Smyth’s vision for the store began when she worked for another local record store. She pulled money from her Tarpon Springs pension to launch D&J Records, which officially opened with a ribbon cutting earlier in June, and she thinks she did the right thing.

“It was worth the risk,” she said. “I wanted to create a place where you could have a jazz jam session if you wanted. People keep coming so it has to work.

The store itself is a trip to the 70s. Music posters, including a 3D Beatles “Rubber Soul” album cover, and displays of new and old records – many of which are LPs – adorn the walls . It’s not a man-made mall-style “Galaxy of Sound,” it’s an authentic piece of nostalgia that appeals to everyone from local college punk rockers to walk-in diners at a nearby Thai restaurant. and quite simply to lovers of old records.

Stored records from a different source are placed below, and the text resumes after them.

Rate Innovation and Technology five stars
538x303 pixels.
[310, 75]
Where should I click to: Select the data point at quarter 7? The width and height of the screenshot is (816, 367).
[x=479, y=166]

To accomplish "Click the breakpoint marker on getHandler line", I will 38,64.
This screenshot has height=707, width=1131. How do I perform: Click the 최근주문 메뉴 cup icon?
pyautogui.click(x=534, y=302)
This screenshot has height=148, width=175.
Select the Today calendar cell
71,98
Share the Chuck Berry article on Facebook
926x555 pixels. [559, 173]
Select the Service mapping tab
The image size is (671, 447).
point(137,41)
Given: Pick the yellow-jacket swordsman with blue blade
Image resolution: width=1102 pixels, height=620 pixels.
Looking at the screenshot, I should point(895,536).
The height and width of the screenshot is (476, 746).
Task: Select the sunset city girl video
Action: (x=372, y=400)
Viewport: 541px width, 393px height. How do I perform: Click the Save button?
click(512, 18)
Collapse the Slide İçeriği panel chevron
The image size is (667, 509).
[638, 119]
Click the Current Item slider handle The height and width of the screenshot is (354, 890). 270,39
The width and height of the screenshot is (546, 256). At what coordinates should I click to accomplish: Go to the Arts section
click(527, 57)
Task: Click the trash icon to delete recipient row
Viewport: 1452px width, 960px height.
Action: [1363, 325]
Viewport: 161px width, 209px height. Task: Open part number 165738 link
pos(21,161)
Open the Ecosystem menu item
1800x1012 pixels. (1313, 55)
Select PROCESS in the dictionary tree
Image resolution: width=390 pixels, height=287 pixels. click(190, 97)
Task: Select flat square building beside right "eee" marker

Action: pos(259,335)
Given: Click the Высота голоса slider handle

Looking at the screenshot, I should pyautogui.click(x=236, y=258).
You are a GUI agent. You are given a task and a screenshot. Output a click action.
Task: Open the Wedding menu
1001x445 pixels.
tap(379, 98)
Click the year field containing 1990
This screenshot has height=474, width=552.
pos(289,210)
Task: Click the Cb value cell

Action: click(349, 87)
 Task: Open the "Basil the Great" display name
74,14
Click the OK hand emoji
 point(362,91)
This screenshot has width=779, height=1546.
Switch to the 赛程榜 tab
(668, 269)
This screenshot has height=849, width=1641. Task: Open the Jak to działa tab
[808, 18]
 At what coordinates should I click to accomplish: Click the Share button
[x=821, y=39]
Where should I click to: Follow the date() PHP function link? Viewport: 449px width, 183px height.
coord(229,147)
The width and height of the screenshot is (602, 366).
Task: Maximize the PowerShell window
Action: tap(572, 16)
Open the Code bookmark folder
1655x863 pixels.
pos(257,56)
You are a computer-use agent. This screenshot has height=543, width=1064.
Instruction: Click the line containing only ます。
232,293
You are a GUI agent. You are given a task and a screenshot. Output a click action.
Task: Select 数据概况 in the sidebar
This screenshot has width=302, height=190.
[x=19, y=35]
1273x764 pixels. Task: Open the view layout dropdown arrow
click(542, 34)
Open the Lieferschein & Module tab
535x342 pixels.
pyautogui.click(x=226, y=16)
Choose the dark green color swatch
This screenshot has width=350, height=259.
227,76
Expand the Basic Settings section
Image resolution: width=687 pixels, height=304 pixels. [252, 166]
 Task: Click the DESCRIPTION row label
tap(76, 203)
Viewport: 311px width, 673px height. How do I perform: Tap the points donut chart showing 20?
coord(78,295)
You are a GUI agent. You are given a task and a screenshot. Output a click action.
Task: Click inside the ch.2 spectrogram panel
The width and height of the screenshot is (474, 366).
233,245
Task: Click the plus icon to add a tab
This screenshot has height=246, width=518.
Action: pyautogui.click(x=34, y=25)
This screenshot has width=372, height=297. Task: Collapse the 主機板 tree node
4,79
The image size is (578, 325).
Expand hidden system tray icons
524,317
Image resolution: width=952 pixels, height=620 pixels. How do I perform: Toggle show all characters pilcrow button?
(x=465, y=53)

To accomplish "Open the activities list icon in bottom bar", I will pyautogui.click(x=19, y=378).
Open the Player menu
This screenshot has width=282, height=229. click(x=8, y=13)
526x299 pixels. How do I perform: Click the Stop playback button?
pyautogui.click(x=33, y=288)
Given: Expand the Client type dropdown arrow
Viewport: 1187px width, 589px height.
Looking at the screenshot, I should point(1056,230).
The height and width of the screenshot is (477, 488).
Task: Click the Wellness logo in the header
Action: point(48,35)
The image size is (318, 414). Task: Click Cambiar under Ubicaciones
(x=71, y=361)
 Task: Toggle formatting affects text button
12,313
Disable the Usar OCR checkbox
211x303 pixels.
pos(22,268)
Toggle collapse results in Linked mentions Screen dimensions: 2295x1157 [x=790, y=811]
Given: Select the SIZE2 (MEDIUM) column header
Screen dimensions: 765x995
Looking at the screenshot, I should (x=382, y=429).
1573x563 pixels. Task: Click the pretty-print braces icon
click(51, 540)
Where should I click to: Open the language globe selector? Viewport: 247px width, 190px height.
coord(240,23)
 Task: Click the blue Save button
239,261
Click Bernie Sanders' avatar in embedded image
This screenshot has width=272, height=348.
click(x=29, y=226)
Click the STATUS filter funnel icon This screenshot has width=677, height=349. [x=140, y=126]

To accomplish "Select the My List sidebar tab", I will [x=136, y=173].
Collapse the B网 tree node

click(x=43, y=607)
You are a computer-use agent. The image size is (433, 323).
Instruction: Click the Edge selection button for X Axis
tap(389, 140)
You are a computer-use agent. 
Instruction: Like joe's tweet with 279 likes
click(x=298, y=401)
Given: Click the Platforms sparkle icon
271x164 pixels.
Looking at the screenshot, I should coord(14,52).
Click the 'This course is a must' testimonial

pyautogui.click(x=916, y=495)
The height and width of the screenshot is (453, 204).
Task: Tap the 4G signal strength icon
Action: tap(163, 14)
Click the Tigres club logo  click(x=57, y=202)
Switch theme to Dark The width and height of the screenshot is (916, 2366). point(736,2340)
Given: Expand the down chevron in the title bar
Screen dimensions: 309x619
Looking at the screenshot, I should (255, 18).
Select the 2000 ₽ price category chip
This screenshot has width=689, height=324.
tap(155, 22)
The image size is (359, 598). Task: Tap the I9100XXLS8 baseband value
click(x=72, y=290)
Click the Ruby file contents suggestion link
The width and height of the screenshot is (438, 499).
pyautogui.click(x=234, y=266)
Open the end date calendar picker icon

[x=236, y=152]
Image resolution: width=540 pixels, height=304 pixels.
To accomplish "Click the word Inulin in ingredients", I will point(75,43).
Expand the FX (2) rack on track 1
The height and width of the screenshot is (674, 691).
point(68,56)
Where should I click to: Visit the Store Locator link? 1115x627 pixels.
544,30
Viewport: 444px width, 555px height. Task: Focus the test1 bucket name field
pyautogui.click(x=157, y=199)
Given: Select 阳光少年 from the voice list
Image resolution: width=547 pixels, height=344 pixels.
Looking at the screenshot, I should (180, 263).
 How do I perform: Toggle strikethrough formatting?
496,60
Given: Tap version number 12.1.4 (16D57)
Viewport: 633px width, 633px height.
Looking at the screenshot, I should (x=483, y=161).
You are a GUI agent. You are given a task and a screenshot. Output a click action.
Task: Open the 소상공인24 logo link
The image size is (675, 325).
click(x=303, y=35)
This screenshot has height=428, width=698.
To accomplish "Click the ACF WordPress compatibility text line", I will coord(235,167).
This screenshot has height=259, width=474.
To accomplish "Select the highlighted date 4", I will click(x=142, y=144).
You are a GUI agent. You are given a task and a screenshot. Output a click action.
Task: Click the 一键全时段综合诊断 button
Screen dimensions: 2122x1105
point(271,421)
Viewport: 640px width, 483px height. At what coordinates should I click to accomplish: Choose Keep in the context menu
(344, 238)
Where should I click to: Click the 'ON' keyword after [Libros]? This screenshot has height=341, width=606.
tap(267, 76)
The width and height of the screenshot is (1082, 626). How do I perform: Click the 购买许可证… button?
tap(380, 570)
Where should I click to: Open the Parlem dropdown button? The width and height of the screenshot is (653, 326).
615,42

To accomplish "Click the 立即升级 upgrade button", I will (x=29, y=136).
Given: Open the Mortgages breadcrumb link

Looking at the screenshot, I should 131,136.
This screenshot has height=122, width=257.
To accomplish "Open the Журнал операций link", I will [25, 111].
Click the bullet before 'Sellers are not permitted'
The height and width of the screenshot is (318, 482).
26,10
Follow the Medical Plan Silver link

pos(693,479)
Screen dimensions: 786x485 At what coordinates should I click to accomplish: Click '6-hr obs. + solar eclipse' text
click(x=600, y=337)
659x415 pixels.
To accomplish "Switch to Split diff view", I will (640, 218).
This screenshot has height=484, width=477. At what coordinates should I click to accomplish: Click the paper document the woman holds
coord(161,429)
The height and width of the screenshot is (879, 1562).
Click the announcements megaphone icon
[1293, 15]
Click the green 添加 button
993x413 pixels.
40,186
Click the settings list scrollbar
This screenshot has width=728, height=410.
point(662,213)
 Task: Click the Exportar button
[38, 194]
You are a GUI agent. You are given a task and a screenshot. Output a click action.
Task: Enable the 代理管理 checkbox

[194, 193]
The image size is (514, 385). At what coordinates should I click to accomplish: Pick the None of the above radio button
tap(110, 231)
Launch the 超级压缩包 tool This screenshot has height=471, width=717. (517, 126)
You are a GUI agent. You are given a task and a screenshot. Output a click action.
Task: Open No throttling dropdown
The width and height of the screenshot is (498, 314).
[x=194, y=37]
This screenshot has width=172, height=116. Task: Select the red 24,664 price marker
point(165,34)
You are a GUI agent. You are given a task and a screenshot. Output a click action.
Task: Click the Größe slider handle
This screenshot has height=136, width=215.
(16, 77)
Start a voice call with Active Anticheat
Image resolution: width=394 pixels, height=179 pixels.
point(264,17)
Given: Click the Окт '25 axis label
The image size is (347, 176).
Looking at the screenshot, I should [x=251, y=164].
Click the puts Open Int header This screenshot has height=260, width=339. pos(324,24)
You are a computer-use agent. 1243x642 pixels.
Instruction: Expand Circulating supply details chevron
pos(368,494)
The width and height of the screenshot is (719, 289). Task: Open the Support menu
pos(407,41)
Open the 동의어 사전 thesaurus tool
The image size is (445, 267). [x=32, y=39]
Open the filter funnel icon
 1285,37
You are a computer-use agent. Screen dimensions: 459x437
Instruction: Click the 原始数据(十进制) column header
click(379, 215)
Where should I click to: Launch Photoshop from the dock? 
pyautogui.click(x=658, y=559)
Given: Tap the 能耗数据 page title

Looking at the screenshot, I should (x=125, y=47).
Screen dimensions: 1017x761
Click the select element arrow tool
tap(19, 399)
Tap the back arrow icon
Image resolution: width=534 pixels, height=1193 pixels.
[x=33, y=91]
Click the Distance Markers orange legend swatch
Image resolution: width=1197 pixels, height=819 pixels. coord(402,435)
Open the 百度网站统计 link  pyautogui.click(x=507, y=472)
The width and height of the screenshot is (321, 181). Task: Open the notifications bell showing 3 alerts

Music fills the air and the store is adorned with chairs to listen to jam sessions or to sit and talk music. The store attracts a diverse clientele.

“We had a young lady looking for a Julie Christie album, and we had three,” Smyth said. “I asked her why someone her age would be interested in the Julie Christie album, and she told me that Billie Eilish said she was influenced by Christie, so this young woman wanted to know more.

“We have people coming here for Pink Floyd and Lynyrd Skynyrd, but we also have people coming for Barbra Streisand or hard-to-get records.”

So with declining record sales, why would anyone want to open a record store?

“We want it to be a place where people from the community can congregate,” Smyth said. “We hope all our customers will become friends.”